Researchers claim they have developed the most efficient CQD ever

2 min read
Colloidal Quantum Dot Solar Cells Improve Energy Conversion Efficiency

Back at the end of June this year, I covered work that Edward H. Sargent and his research team at the University of Toronto conducted in making solar cells from colloidal quantum dots (CQDs) more efficient.

At that time, the solar power conversion efficiency for the device they described in their Nature Photonics article was 4.2 percent.

Now the Sargent team, along with researchers from King Abdullah University of Science & Technology (KAUST) and Pennsylvania State University (Penn State), has bumped that number up to 6 percent, creating what is claimed to be “the most efficient colloidal quantum dot (CQD) solar cell ever.”

This time, the research was published in the journal Nature Materials and showed that quantum dots could be more densely populated on a surface by using inorganic ligands in the place of organic molecules, allowing the quantum dots to be closer together.

“We wrapped a single layer of atoms around each particle. This allowed us to pack well-passivated quantum dots into a dense solid,” explained Dr. Jiang Tang, the first author of the paper, who conducted the research while a post-doctoral fellow in the Edward S. Rogers Department of Electrical and Computer Engineering at U of T.

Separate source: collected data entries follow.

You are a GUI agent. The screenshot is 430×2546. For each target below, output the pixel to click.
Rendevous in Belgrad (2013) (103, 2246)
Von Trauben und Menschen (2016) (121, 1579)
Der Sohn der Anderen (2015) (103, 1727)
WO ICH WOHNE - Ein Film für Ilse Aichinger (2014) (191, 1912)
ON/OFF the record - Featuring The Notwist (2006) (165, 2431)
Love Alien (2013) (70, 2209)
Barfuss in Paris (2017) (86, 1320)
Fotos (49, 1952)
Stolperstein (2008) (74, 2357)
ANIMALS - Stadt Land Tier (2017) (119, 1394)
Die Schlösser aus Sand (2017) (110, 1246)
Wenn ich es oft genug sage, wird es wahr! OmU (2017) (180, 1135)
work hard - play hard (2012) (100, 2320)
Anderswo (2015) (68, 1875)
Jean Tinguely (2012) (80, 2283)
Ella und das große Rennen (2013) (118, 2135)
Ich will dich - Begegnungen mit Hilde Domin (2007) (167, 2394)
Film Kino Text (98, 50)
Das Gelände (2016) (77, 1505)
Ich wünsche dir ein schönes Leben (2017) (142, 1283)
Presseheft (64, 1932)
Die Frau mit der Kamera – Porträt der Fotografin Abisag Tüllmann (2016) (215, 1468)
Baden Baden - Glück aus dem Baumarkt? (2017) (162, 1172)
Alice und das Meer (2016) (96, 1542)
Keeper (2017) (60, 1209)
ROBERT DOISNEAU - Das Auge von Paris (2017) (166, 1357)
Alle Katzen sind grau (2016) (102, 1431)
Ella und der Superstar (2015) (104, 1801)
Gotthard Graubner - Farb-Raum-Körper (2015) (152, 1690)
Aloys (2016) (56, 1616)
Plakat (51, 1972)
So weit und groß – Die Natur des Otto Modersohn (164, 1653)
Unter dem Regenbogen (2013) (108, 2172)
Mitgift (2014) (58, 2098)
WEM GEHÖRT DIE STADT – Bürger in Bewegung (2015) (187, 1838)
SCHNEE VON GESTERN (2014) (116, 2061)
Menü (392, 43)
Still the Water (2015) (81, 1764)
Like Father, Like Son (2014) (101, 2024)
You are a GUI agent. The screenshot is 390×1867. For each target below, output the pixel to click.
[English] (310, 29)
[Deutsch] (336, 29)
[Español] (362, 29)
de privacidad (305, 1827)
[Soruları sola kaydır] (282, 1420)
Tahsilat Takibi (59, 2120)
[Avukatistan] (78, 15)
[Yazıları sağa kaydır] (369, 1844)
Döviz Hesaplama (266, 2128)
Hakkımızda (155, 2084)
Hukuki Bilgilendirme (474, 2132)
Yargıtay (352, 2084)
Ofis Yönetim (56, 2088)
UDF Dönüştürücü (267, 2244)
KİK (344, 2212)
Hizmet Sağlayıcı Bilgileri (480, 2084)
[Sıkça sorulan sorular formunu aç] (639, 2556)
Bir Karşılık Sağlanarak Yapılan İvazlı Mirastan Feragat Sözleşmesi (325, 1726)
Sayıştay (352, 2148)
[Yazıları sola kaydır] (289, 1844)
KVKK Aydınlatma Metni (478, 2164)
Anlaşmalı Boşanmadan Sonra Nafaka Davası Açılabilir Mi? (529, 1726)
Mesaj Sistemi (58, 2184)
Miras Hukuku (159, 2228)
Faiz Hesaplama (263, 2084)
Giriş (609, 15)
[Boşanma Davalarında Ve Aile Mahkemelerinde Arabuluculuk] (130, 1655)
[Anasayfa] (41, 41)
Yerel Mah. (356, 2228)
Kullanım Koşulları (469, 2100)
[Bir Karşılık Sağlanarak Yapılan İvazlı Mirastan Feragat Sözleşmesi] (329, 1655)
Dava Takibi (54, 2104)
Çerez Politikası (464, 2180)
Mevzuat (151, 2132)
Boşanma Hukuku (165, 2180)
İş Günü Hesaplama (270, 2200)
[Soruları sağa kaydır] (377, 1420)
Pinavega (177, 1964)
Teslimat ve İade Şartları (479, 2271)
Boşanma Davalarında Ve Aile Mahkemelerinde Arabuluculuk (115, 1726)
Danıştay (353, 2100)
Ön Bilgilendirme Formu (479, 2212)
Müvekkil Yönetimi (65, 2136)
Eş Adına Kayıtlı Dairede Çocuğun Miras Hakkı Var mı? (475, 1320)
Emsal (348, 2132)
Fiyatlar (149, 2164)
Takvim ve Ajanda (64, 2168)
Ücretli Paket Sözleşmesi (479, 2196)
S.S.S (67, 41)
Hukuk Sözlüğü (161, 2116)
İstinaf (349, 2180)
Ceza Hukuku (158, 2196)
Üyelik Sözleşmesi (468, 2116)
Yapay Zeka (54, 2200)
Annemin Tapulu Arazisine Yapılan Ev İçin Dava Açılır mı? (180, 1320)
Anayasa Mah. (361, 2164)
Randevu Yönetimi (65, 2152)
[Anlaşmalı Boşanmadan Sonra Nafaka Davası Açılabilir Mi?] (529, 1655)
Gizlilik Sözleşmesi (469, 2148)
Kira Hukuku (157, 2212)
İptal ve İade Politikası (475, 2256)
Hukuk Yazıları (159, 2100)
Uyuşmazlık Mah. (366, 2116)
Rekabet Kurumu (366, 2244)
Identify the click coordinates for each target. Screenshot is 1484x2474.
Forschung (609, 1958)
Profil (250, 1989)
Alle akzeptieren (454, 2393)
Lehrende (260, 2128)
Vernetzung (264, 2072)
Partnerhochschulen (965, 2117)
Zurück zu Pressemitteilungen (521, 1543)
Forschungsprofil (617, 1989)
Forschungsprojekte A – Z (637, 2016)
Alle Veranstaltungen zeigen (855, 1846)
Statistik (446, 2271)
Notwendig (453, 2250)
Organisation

As I mentioned in my initial piece on this line of research back in June, the Saudi Arabian government has been financing Sargent’s work in this area to the tune of US $10 million since 2008.

In this latest phase of the research, it appears KAUST was involved in the research by contributing the microscopy and visualization aspects. In addition, it seems that the licensing deal on this research is going to be shared by the University of Toronto and KAUST.

“The world—and the marketplace—need solar innovations that break the existing compromise between performance and cost. Through the partnership between U of T, MaRS Innovations, and KAUST, we are poised to translate exciting research into tangible innovations that can be commercialized,” said Sargent. 

If Sargent’s previous prediction proves correct, that these CQD materials in photovoltaics will be in building materials, mobile devices, and automobile parts in the next five years, there may some time yet before the licensing agreement will mean much. Meanwhile, inexpensive alternatives, namely dye-sensitized solar cells, are reaching 10 percent conversion efficiency now and appear poised to enter new markets.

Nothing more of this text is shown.